INTERNAL AUDIT REPORT RATINGS
Internal audit reports are rated as follows. These ratings are documented in the quarterly progress report provided to Senior Leadership and the Board, and to the Board (in the form of color coding) in the status update presentations provided by the Chief Audit Executive.
-
- “Effective”: All internal control issues found were not material to the institution (“green”).
- “Needs Improvement”: Internal control issues of significant number/materiality (“yellow”).
- “Needs Improvement with Concerns”: Internal control issues of significant number or heightened materiality, requires focused attention by the process owner (“orange”).
- “Ineffective”: Immediate action required due to material, business risk (“red”).
In addition to the state of internal controls, factors influencing the rating include management’s intention to provide corrective actions to our recommendations. As is indicated in UToledo Policy 3364-40-20 “Policy for dissemination of an internal audit report”, management (i.e., the process owner) is responsible for providing responses to all recommendations made in an internal audit report within 10 business days of receipt. The following procedures will be followed and discussed with the process owner at the opening meeting:
-
- Internal audit will create an audit program after discussions with the process owner regarding areas of concern, risk, and any known fraud in the area.
- Internal audit will perform fieldwork.
- A closing meeting will be held with the process owner to discuss audit findings and the draft audit report.
- The draft audit report will be issued requesting written management responses. Management should indicate whether they agree with the recommendation or not, and if so, what they will do to implement it (whether what internal audit suggests or something else) and the timeframe for doing so. For reports considered “Effective”, management should know that they can still agree with the recommendation, but do nothing, if they intend to assume the risk. If they disagree with the recommendation (and the matter was not resolved in the closing meeting), they need to state why and document controls in place to mitigate the finding.
- The process owner will have 10 business days to provide these management responses (as stated in the policy).
- If the process owner has not responded within 10 business days, internal audit will follow-up with the process owner and their senior leader indicating a response is past due and ask when we should expect it.
- If the process owner does not respond within 5 business days, internal audit will issue a final report without management responses.
If a final report has been issued without management responses and there are any aspects of the report not considered “Effective”, in the report internal audit will indicate that it is the responsibility of the senior leader and the President to resolve any findings identified.
When the draft report is presented to management, they will also be afforded an opportunity to correct any “errors of fact” documented in the report.
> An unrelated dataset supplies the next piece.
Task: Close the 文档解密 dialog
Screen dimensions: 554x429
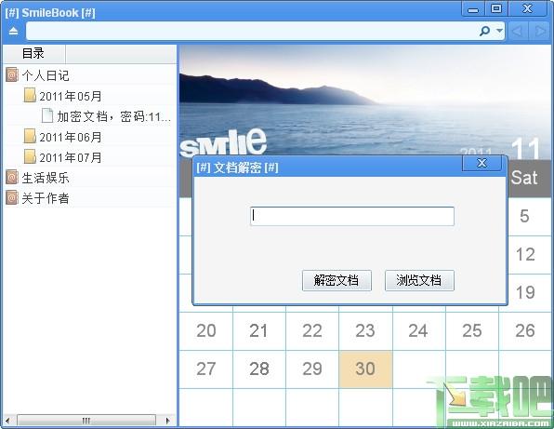Action: tap(481, 163)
Please note, however, that errors of fact do not include the report rating, which is the sole judgment of the Internal Audit team.
The final decision on the rating of an internal audit report rests with the Executive Director of Internal Audit (i.e., Chief Audit Executive), and cannot be delegated to others within or outside the department. Attempts by management to influence the final rating by appealing to members of the Chief Audit Executive’s administrative chain of command will be reported directly by the Chief Audit Executive to the Board.
Internal audits rated as “Needs Improvement” , “Needs Improvement with Concerns” or “Ineffective” will be subject to a full follow-up audit, shortly after the scheduled implementation date of the last management action plan in response to our recommendations. Those findings in internal audits that are rated as “Effective” will be assessed individually, shortly after each management action plan is scheduled for implementation.
All Internal Audit reports are authored by either the Chief Audit Executive or the Manager of Internal Audit and addressed to the executive of the area under review (i.e., VP or dean). The president, chief financial officer, and chief risk officer are automatically copied on all reports.
A project is considered “Completed” when the Chief Audit Executive is satisfied that all recommendations have been implemented, or management has agreed to accept the risk of the finding.
Reports emanating from special projects or other activities (i.e., compliance-based, or advisory/consulting project) where internal control attestation/testing is not an objective, will not receive a rating.